NEW YORK — Poche ore prima che il New York Encounter 2017 iniziasse, l’area di Manhattan circostante la Cattedrale di San Patrizio è stata bloccata per un’ora dai poliziotti del NYPD. Nessun allarme: solo la volontà dei “cop” newyorkesi di rendere il giusto tributo al collega Steve McDonald.
Il detective, icona del Dipartimento, è morto a 59 anni dopo 30 anni di paralisi totale.
Nel 1986, durante un pattugliamento notturno in Central Park, McDonald era stato ferito quasi mortalmente da un pistolero 15enne. Il poliziotto non morì ma si ritrovò quadraplegico e sordomuto. Non ha però mai cessato di vivere intensamente: anzitutto perdonando per iscritto il suo quasi-assassino, morto giovane dopo anni di carcere. Per tutti — concittadini, colleghi poliziotti, cattolici come lui oppure no — McDonald è stato una testimonianza quotidiana di come si possa “vivere in santità”: ha detto così il cardinale di New York Timothy Dolan, parlando con i giornalisti dopo aver celebrato il funerale (attorno, sulla Quinta Strada, si sono assiepate 15mila persone).
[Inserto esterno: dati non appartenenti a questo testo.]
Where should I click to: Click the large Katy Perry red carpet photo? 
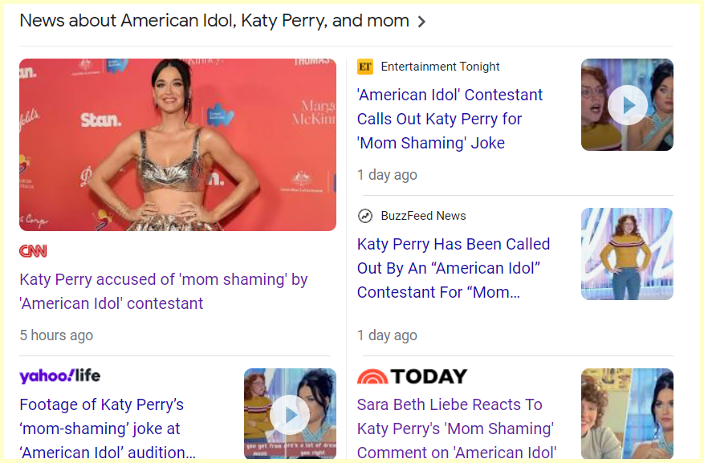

Non è stata una sorpresa che ieri pomeriggio, durante la sua visita amichevole al New York Encounter, Dolan abbia parlato di McDonald. il tema dell’incontro — promosso da American Media dei gesuiti statunitensi — era stato individuato da tempo: “Un sogno americano… diventa vero. La vita di alcuni santi americani e la loro rilevanza nei nostri tempi”.
Per il cardinale — amico di don Giussani — la via più semplice e diretta di partecipare all’Encounter è stato raccontare la storia di un uomo che ha vissuto pienamente la sua umanità nella fede perché era il solo bene che gli fosse rimasto oltre alla moglie e al figlio, nato dopo l’incidente. Ma per essere testimoni forti di misericordia, ha detto Dolan, non serve altro.